Word and element location data
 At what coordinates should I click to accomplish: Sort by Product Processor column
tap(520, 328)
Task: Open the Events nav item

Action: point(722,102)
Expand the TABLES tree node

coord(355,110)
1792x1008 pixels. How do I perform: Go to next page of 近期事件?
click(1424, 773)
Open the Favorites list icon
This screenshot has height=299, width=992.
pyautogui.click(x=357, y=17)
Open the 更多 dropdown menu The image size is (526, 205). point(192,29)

...

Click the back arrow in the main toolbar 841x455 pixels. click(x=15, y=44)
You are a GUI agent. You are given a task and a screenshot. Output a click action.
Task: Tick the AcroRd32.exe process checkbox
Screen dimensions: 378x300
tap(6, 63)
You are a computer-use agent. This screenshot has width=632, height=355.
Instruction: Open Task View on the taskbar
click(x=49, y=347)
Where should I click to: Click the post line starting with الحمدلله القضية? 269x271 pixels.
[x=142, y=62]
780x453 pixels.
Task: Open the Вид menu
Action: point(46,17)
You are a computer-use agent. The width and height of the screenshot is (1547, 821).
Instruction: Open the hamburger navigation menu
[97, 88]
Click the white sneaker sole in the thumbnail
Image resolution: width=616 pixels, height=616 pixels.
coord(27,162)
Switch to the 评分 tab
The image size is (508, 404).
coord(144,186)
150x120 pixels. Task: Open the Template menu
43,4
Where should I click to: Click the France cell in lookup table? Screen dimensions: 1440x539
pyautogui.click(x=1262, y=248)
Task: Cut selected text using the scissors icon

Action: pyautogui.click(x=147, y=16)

- _Your instructions_
Put everything in the data from the line containing "Expand the TABLES tree node" down to the line containing "Open the 更多" into a Markdown table with the columns Row and Line, numbering each row and skipping blank lines.

- _Result below_
| Row | Line |
|---|---|
| 1 | Expand the TABLES tree node |
| 2 | coord(355,110) |
| 3 | 1792x1008 pixels. How do I perform: Go to next page of 近期事件? |
| 4 | click(1424, 773) |
| 5 | Open the Favorites list icon |
| 6 | This screenshot has height=299, width=992. |
| 7 | pyautogui.click(x=357, y=17) |
| 8 | Open the 更多 dropdown menu The image size is (526, 205). point(192,29) |